En lançant la production de yaourts, la laiterie s'est diversifiée pour répondre à la demande du marché anjouanais. "Nous vendons 50 % de la production à Ndzuani et 50 % à Ngazidja", indique Daniel Mouhidine, directeur nouvellement nommé. "Le marché mohélien reste très limité jusqu'à présent." L'association souhaite également développer sa commercialisation sur Ndzuani, notamment en améliorant l'emballage des yaourts, et à Ngazidja, en recrutant une personne chargée de développer les ventes. Une mission de l'association est partie en ce sens cette semaine à Moroni.
"Neema a été créée pour trouver une solution aux difficultés des éleveurs pour vendre leur lait sur le marché à un prix raisonnable", explique Mohamed Toybou. "Le prix d'achat du lait est aujourd'hui plus élevé" indique le président, qui ajoute que "les aides extérieures vont maintenant aux groupements et associations, d'où l'intérêt d'avoir une association qui fonctionne." Une assistance technique est également proposée aux éleveurs : distribution de plants de fourrages, conseils et aides pour l'aménagement des parcelles, formations, aménagements pour accéder à l'eau...

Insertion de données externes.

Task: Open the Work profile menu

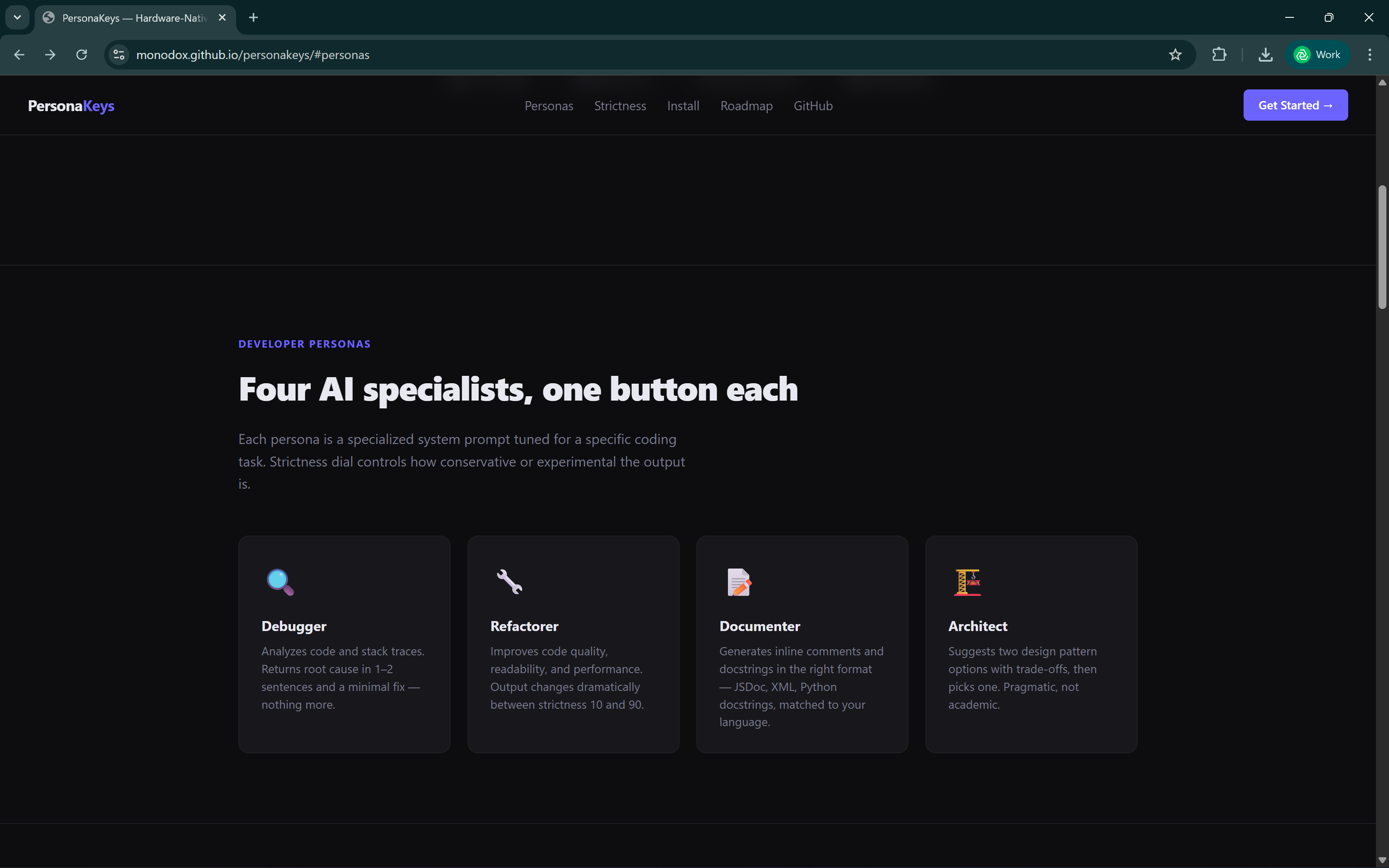Action: [x=1317, y=55]
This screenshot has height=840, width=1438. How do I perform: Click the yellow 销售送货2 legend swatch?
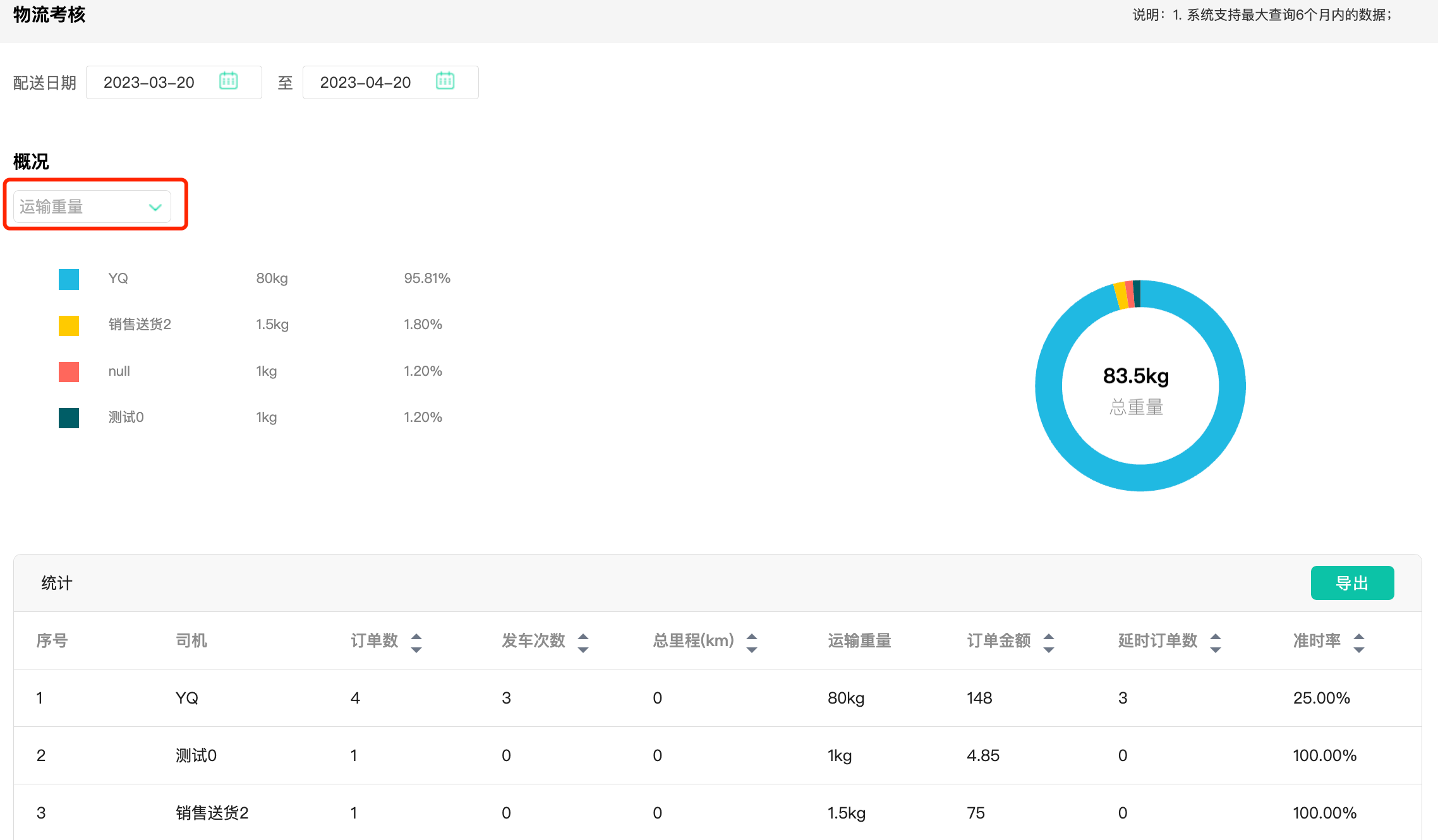click(x=69, y=325)
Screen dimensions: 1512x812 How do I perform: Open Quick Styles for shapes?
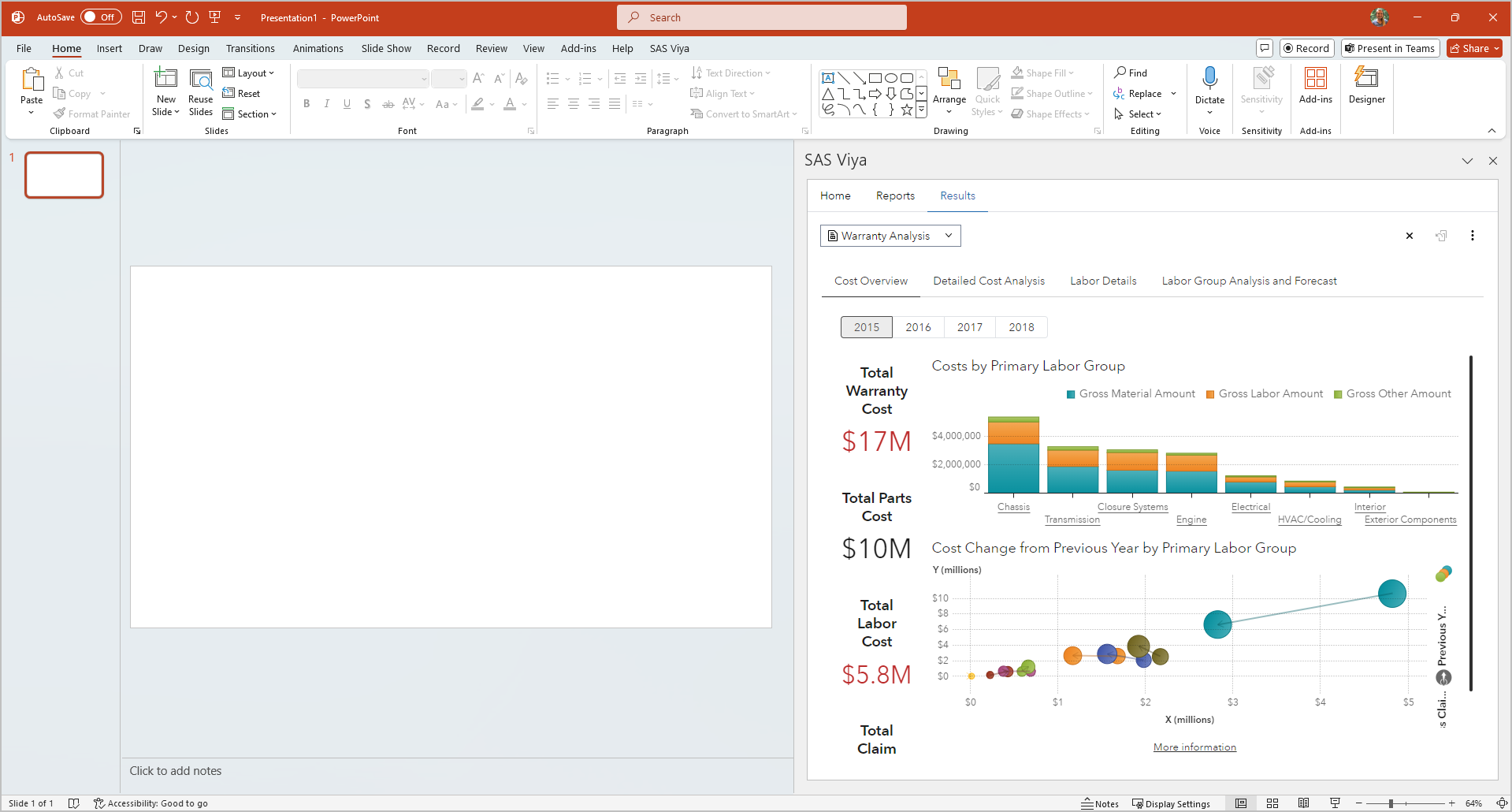coord(986,91)
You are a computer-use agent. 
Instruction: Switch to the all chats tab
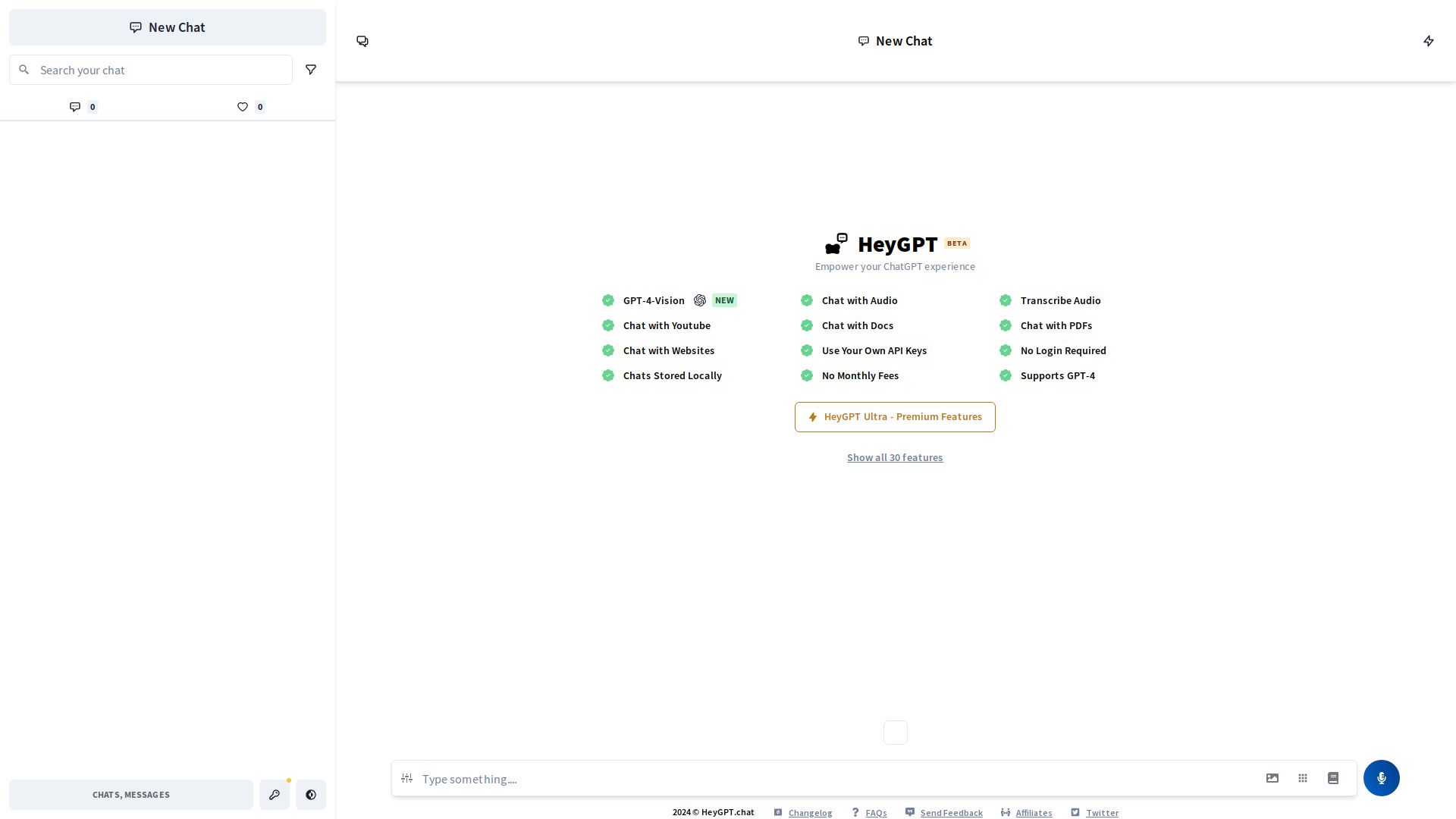point(83,107)
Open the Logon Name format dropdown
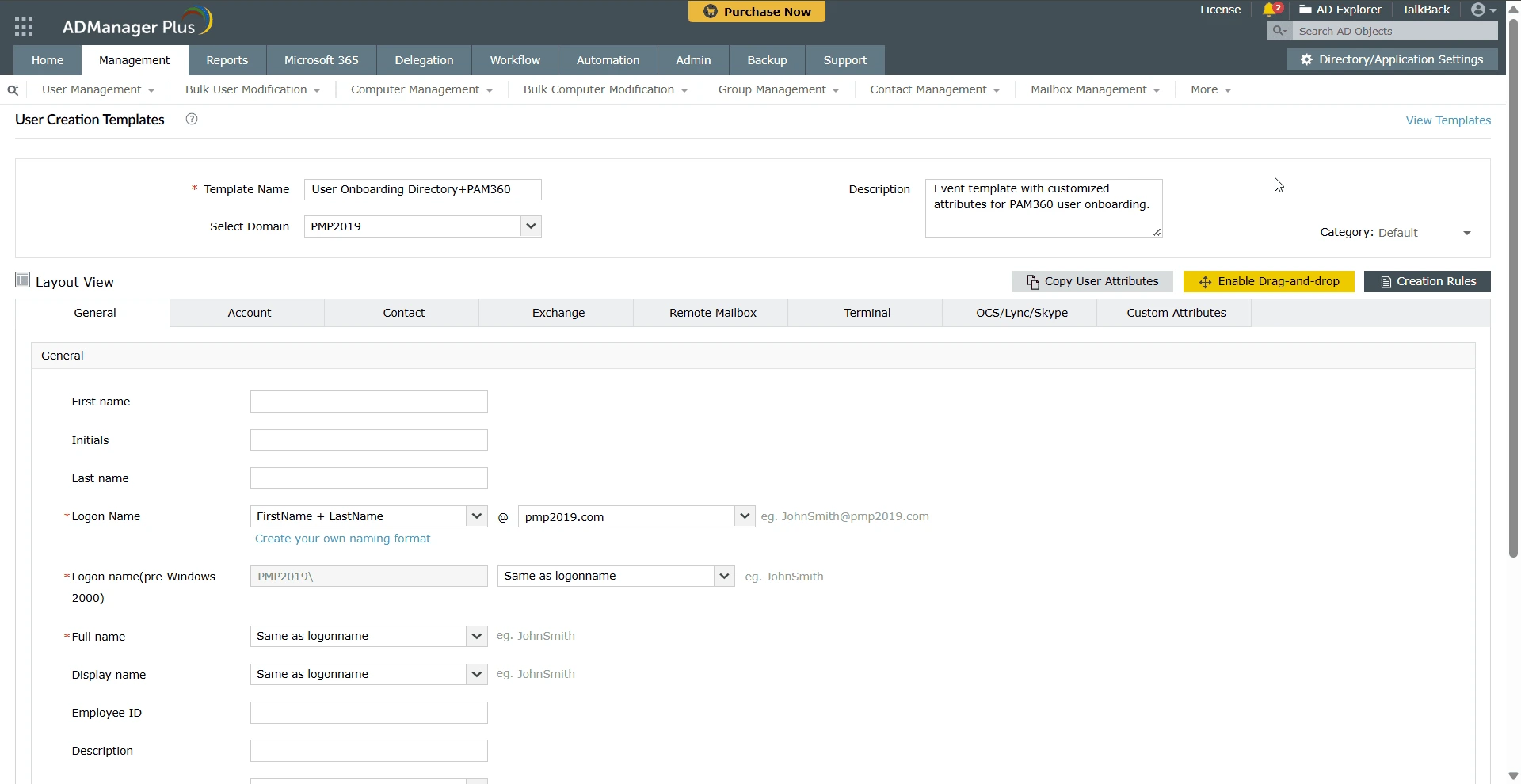This screenshot has height=784, width=1521. coord(475,516)
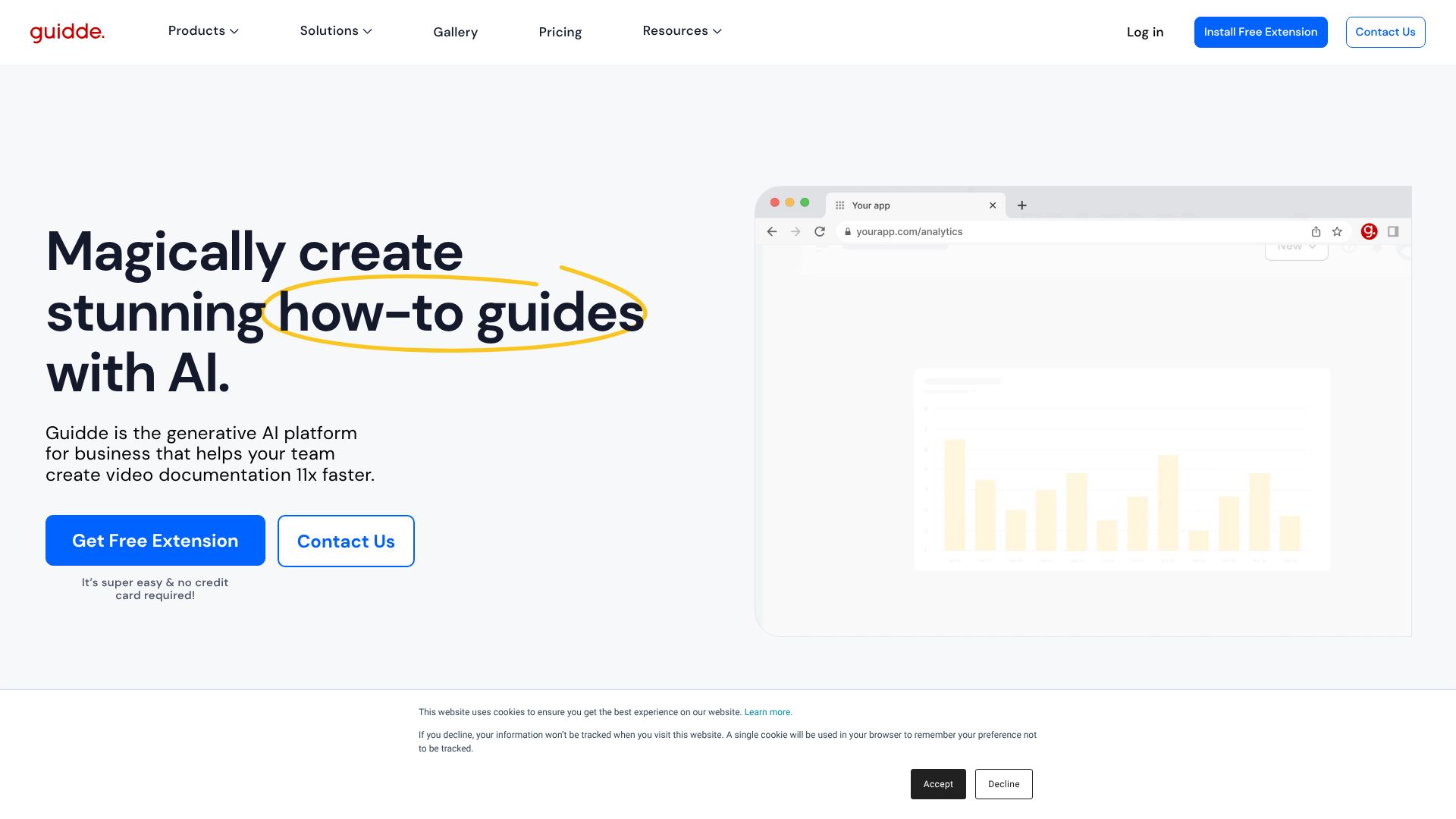Click the bookmark star icon
This screenshot has height=819, width=1456.
(x=1337, y=232)
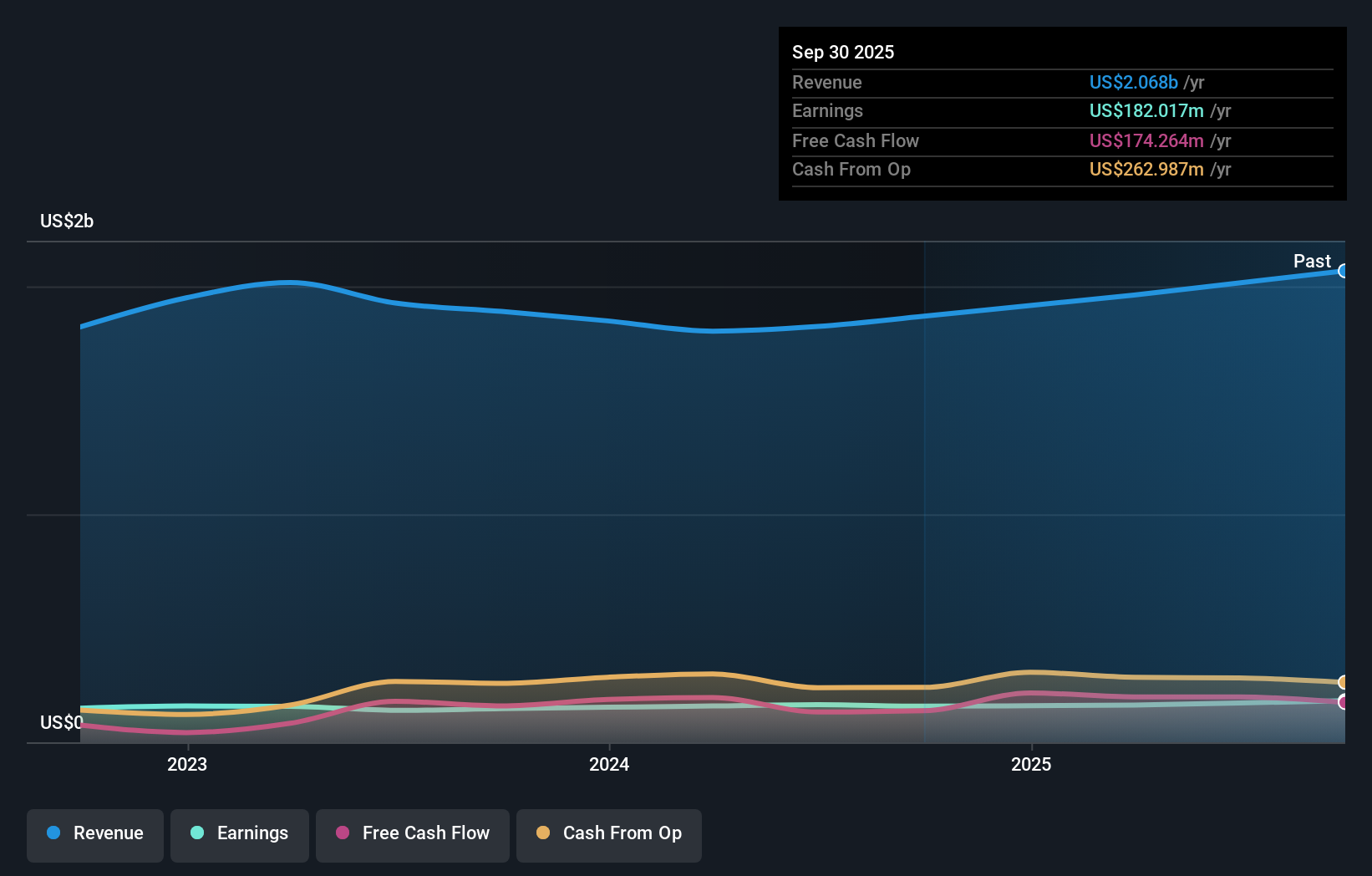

"La population de la région voit en ce projet un facteur développement et de lutte contre la pauvreté du Nyumakele, la région la peuplée des Comores qui se vide de sa population active à la recherche de survie", estime Mohamed Toybou. "Si on avait proposé ici trois initiatives pareilles, personne ne serait tenté de défier le grand océan", assure le président de Neema qui pense que "la période de stabilité se dessine lentement mais avec beaucoup d'optimisme" pour l'association.
Et Nils Clotteaux, d'Initiative Développement, de suggérer : "Les autorités doivent encourager ces efforts en contrôlant les importations de lait car c'est seulement à ces conditions que la production locale sera pérenne".